- Born: 1903 Rovinj, Croatia
- Died: 24 September 1974 (aged 70–71) Rovinj, Croatia
- Occupation: Anti-fascist partisan

= Giustina Abbà =

Italian partisan, anti-fascist and worker

Giustina Abbà (1903 – 24 September 1974) was an Italian and Croatian partisan, anti-fascist and worker.

==Biography==
Giustina Abbà, a feminist and a worker at the tobacco factory in Rovinj/Rovigno, was the first woman to join the partisan movement in Istria with her father and her son, born from her marriage to her husband Giovanni.

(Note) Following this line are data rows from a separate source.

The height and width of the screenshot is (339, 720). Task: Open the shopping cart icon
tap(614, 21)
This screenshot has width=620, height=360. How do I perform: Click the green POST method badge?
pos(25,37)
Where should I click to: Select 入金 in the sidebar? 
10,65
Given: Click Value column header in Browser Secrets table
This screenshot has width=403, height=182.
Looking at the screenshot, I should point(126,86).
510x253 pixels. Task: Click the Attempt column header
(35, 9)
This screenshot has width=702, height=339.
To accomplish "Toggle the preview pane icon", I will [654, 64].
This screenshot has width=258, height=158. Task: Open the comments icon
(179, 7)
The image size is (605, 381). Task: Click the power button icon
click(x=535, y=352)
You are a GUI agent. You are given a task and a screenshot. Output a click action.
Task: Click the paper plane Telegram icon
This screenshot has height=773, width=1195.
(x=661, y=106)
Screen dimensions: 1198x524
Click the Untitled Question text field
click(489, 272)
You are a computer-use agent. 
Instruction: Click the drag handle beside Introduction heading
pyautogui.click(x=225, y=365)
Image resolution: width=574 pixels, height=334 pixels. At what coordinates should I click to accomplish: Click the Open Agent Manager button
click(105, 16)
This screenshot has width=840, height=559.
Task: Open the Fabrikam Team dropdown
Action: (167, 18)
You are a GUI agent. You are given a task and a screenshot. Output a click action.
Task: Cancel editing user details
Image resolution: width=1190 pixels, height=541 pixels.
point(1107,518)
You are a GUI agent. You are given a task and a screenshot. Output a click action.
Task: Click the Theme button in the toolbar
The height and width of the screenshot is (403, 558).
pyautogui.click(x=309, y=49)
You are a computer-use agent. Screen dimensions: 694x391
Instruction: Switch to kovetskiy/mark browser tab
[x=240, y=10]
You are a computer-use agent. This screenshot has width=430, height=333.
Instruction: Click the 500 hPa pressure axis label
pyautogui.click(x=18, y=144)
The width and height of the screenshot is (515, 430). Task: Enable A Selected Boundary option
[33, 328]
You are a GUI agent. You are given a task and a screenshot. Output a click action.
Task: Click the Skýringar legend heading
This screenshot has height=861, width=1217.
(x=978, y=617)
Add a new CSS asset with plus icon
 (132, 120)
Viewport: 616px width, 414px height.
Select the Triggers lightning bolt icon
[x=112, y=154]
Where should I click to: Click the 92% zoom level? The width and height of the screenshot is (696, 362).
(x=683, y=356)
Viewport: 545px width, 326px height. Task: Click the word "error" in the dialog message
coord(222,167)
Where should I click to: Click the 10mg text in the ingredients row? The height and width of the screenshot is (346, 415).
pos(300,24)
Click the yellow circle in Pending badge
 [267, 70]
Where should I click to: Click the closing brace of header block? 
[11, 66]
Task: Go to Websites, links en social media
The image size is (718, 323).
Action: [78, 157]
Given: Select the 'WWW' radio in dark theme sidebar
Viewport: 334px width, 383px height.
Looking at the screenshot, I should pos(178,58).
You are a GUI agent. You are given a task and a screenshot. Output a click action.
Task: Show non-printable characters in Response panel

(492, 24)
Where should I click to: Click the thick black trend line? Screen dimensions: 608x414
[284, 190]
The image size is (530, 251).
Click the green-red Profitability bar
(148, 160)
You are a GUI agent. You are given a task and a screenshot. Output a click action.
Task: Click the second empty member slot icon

In 1942, Giustina Abbà, who had joined the underground Communist Party that year, organised with other women workers a successful strike "against hunger and war". The fascist militia and carabinieri intervened, suppressing the demonstration and arresting Giustina and the comrades who had exposed themselves the most. Freed, she was soon one of the founders of the Popular Liberation Movement of Rovinj/Rovigno. After the World War II, she was imprisoned several times under Tito and was active in the Rovinj/Rovigno Anti-Fascist Women's Front until her death. Her son was an officer in the Partisan Battalion Pino Budicin.

==Bibliography==
- Privileggio, Giorgio (1973). "Memorie dell'antifascismo e della Resistenza agosto 1943 – mango 1945"
- "Centro di Ricerche Storiche Rovigno"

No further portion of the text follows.